Abstract

Autopsy studies have indicated brain accumulation of amyloid-β peptides as a common pathogenetic hallmark of amnestic cognitive impairment (aMCI) and overt Alzheimer's disease (AD). The pathogenesis of AD is still debated but recent reports have even designated AD as type III diabetes. This study aims to assess plasma levels of malondialdehyde, pentosidine, and insulin resistance in a group of aMCI patients, AD subjects, and age- and gender-matched controls, to confirm, beyond the accumulation of amyloid-β, the presence of a metabolic disorder, as a causative/contributive factor for AD. Patients were recruited and diagnosed as aMCI (n = 180), AD (n = 84), and age- and gender-matched controls (n = 62) at three different Italian memory clinics.

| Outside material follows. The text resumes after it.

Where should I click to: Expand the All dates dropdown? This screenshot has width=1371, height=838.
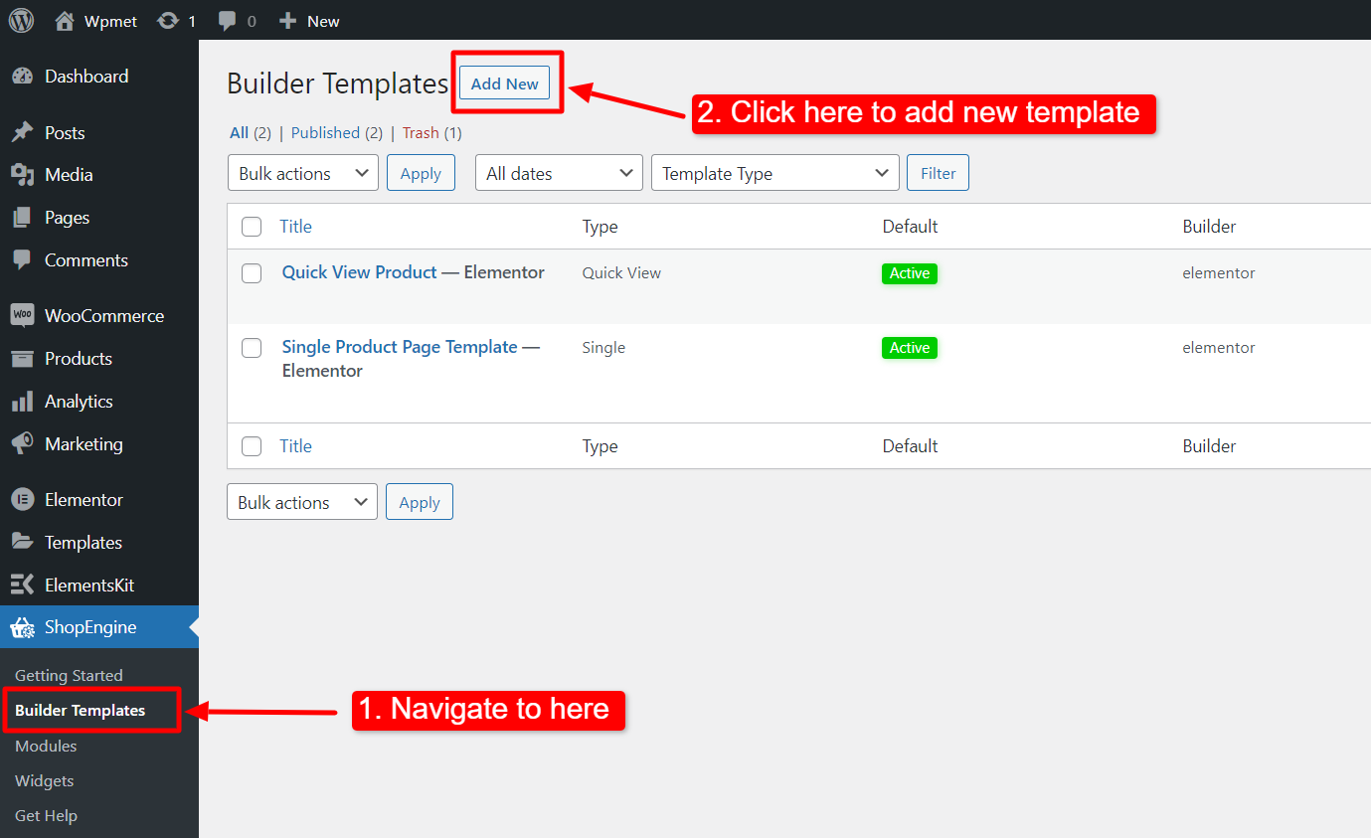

Plasma insulin and glucose, plasma pentosidine and malondialdehyde (MDA), HOMA-IR and QUICKI score for insulin sensitivities indexes were collected at the basal visit. Plasma MDA levels were higher in the aMCI group who converted to AD compared to controls, stable aMCI subjects, and AD subjects (p < 0.01) respectively, while plasma pentosidine was higher compared to controls. The aMCI group showed a significant correlation between HOMA-IR, QUICKI, insulin, and MDA (p < 0.02). aMCI might be considered the early biochemical active disease stage where glycoxidation, hyperinsulinemia, and pro-amyloidogenic status are at the highest rate while overt AD might indicate the glycoxidative cascade dwindling, ending a process possibly started two decades earlier.